Donald Trump Once Offered Kim Jong Un a Ride on Air Force One, Aide Says
When Donald Trump was meeting with Kim Jong Un in Vietnam two years ago, he made an unusually friendly offer from a president to a dictator, a former aide says.
According to the new BBC documentary series Trump Takes on the World, Trump, 74, "offered Kim a lift home on Air Force One" during their second face-to-face meeting, in February 2019.
"The president knew that Kim had arrived on a multi-day train ride through China into Hanoi," Matthew Pottinger, who worked as the top Asia expert on Trump's National Security Council, told the BBC. "And the president said: 'I can get you home in two hours if you want.' Kim declined."
Trump and the authoritarian, who is believed to be about 36 years old, held their first historic face-to-face meeting in Singapore in June 2018. It was the first time a U.S. president had met with a North Korean leader
The offer of a "lift home" aboard the president's plane came during the pair's second in-person meeting, which took place on Feb. 28, 2019, in Vietnam, and reportedly ended after Trump, growing frustrated with the pace of negotiations, left the room.
Trump later told the press the two could not come to an agreement on a deal to relieve North Korea of U.S. sanctions in exchange for giving up much of its nuclear weapons program, saying, "Sometimes you just have to walk."
A third meeting followed that summer, inside the Korean Demilitarized Zone between North Korea and South Korea on June 30, 2019. Trump became the first sitting U.S. president to step foot into North Korea when he took 20 steps into the country, according to The New York Times.
During Trump's four years in office, his relationship with Kim shifted from one of open animosity — warning of "fire and fury" in 2017 — to an eyebrow-raising warmth, even for a president with a noted fondness for autocratic leaders.
In 2020, journalist Bob Woodward detailed 27 letters — two of which Trump had already tweeted, one from him and one from Kim — between the two men in his book, Rage.
Trump has described the missives as "love letters" and in other gushing terms, according to CNN and previous reports.
Woodward's notes and Trump's tweets show the letters mix the diplomatic formalities with highfalutin praise, especially from Kim to Trump, whom Kim referred to as "Your Excellency."
Speaking to the BBC, former National Security Advisor John Bolton said that Trump "thought he had a new best friend" in Kim.
Bolton added that in his view, Trump's attempts to forge a relationship with the dictator wound up making concessions for which the U.S. "got nothing in return."
After complaining about joint exercises between South Korean and American forces — which had been ongoing for more than 60 years — Trump simply agreed to end them, Bolton told BBC.
"Kim Jong Un, as he had many times in the past, complained about the big joint exercises between South Korea and American forces, which had been going on on the Korean peninsula for about 60 years plus," Bolton said.
Bolton continued to the BBC: "Trump, out of nowhere, said, 'I'm going to cancel the war games [as he called them]. There's no need for them, they're expensive and it will make you happy.' I couldn't believe it. [Secretary of State Mike] Pompeo, [Chief of Staff John] Kelly and I were sitting there in the room with Trump and we weren't consulted.

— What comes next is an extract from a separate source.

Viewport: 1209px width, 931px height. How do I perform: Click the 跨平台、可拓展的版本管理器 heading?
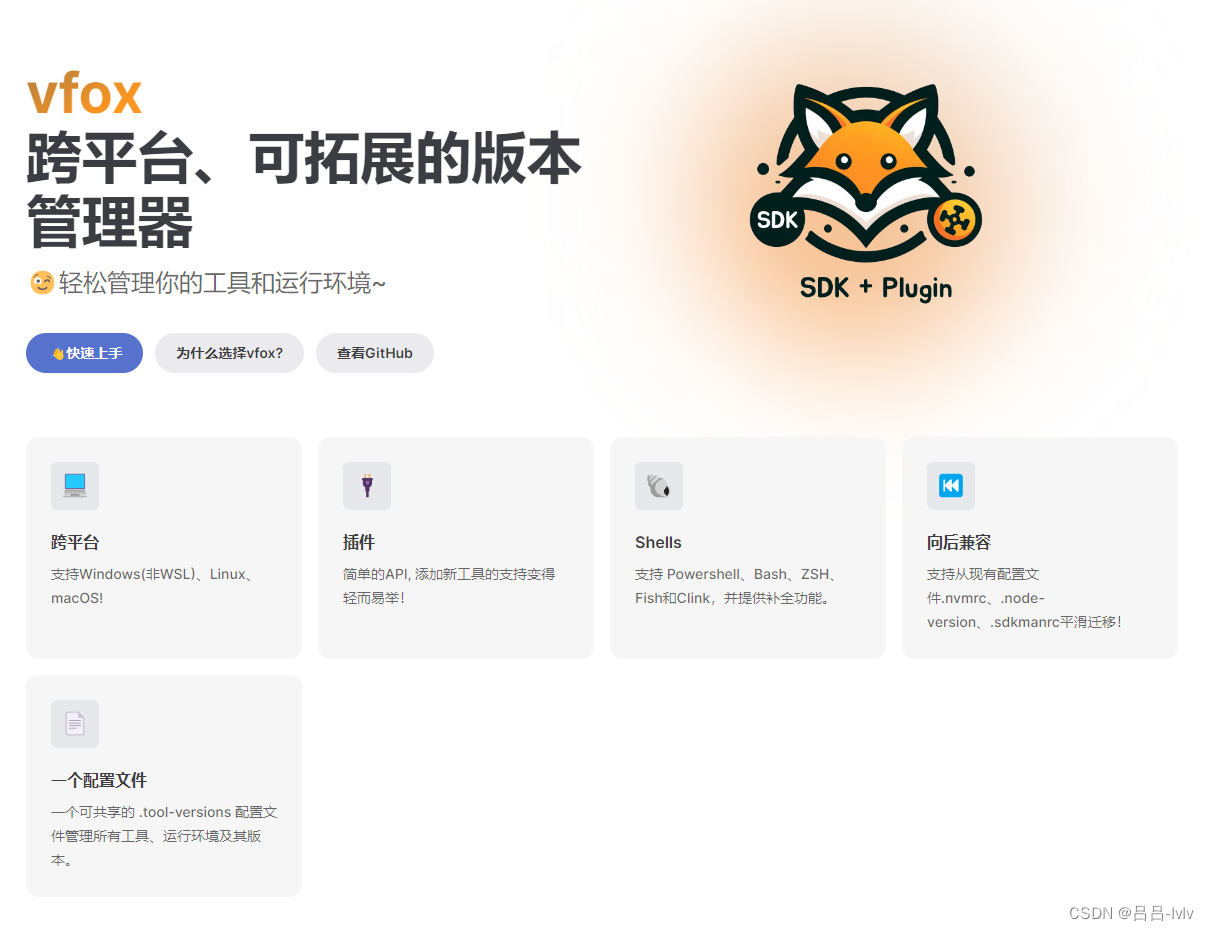300,190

It came simply from Trump's own mind. It was an unforced error; it was a concession for which we got nothing in return."
And while he has cast himself as something of an expert deal-maker who once wrote that "the worst thing you can possibly do in a deal is seem desperate to make it," Trump himself did not take much convincing when alerted that Kim would be interested in meeting, according to the BBC doc.
Speaking of the moment Trump said "yes," former National Security Advisor H. R. McMaster told the BBC that he felt "it would be better to let Kim Jong Un feel the pressure a little bit longer."
Trump, however, was quick to agree to the in-person summit, with McMaster saying, "the president wouldn't resist the opportunity."